**GIVEN PROBLEM**
Print the listing lines from the one containing "Screen dimensions: 1218x1000" through the one containing "coord(1061,922)", both included, word for word and without the pictures.

** Start RECORDS SUPPLIED **

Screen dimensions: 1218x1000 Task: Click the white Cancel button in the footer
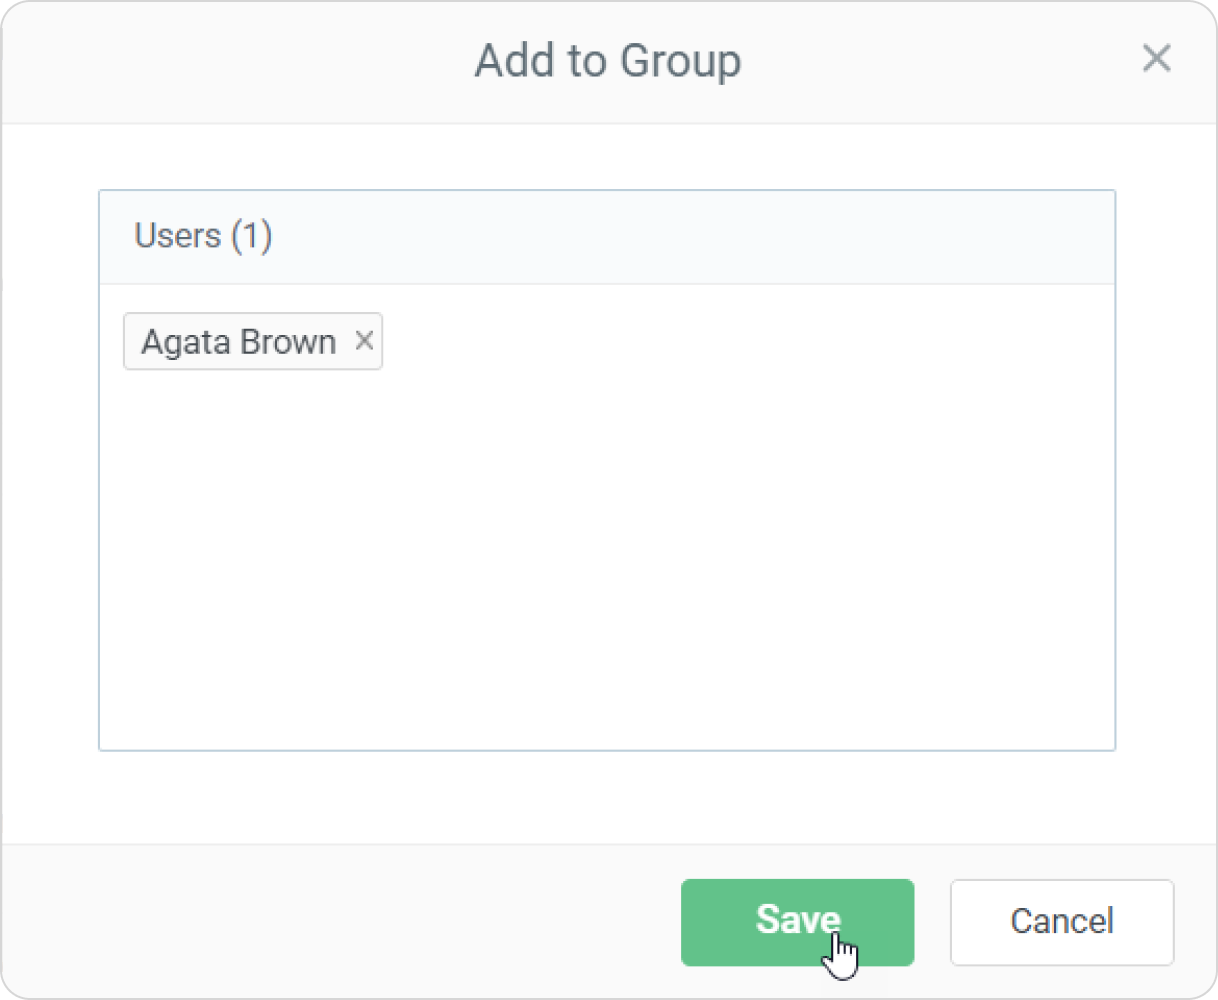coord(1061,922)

** End RECORDS SUPPLIED **
** Start RECORDS SUPPLIED **

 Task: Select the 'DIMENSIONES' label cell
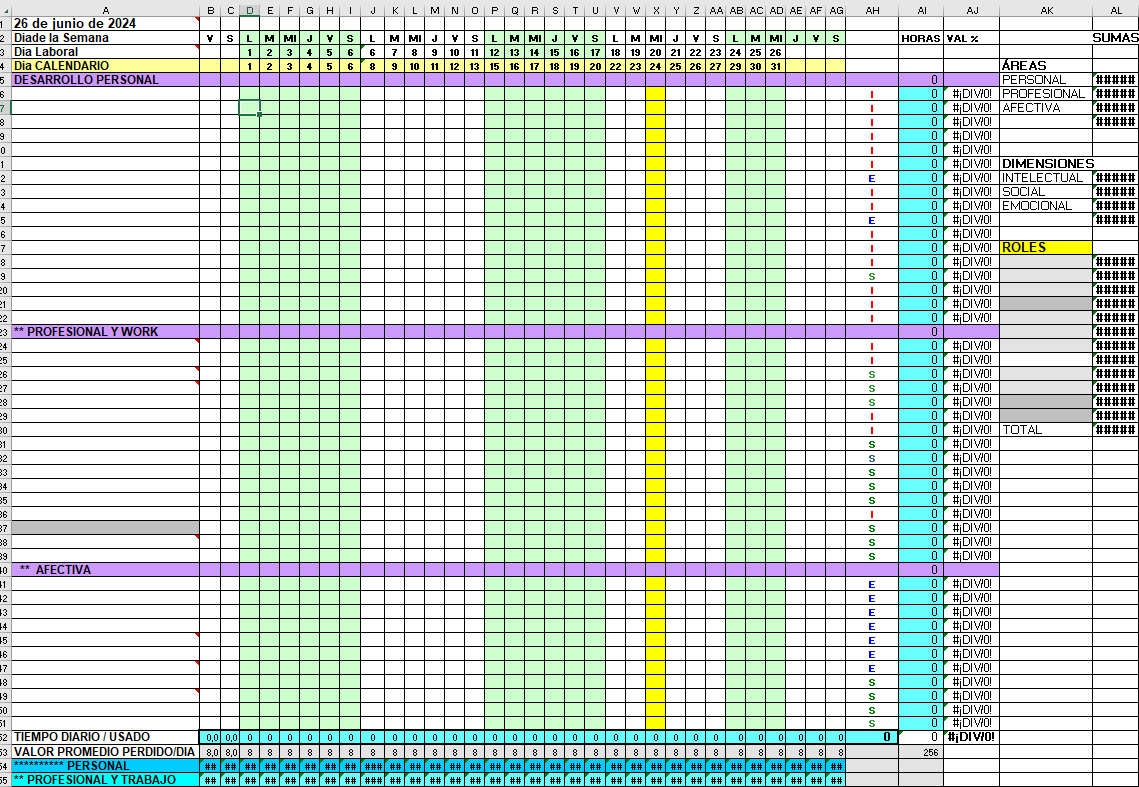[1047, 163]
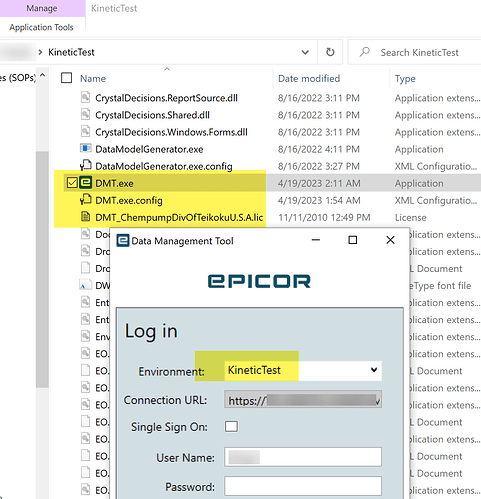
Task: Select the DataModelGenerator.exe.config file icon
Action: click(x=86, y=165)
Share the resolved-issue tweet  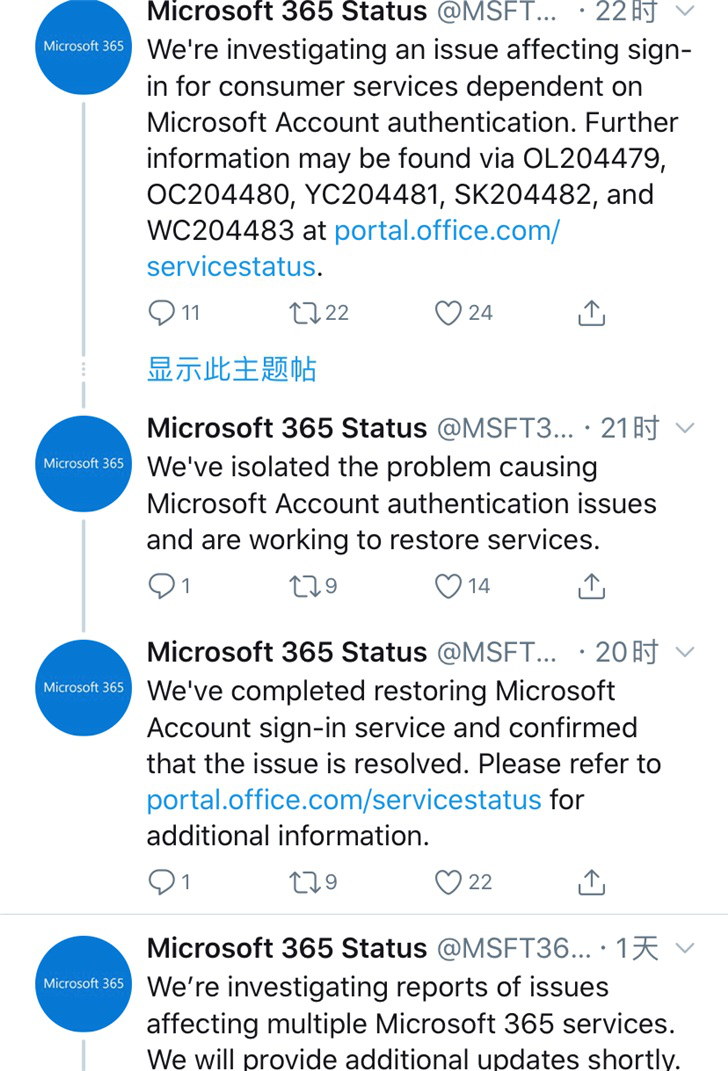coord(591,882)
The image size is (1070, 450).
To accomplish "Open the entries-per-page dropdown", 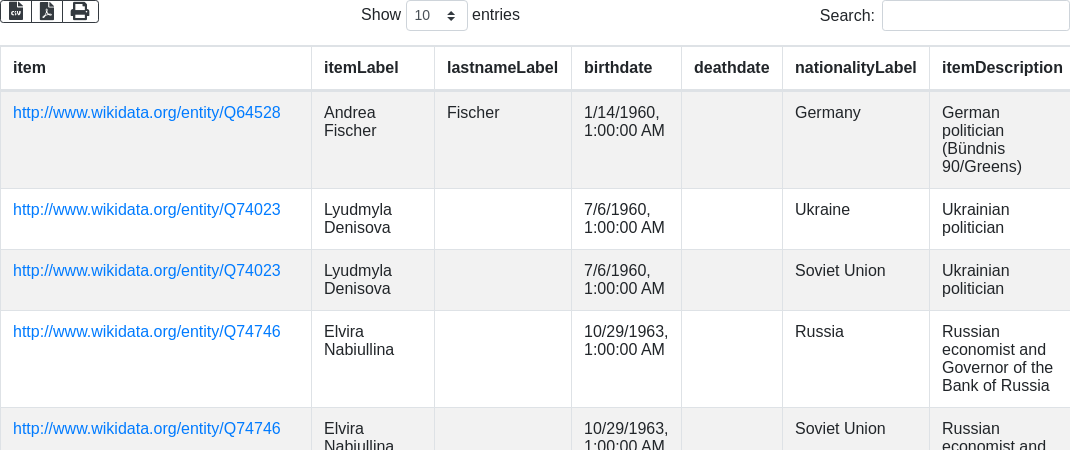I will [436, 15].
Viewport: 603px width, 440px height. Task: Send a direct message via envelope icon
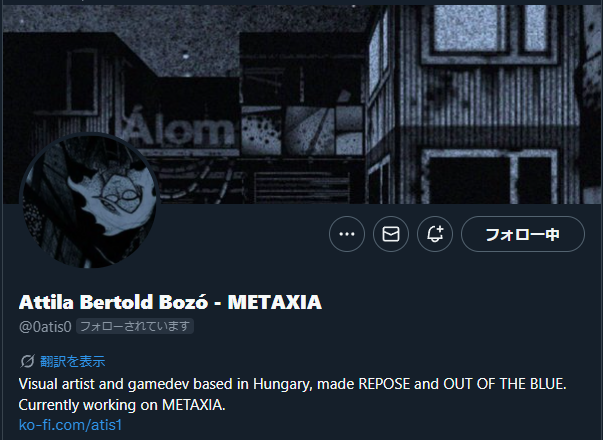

** End RECORDS SUPPLIED **

**ANSWER TO THE EXERCISE**
Screen dimensions: 1218x1000 Task: Click the white Cancel button in the footer
coord(1061,922)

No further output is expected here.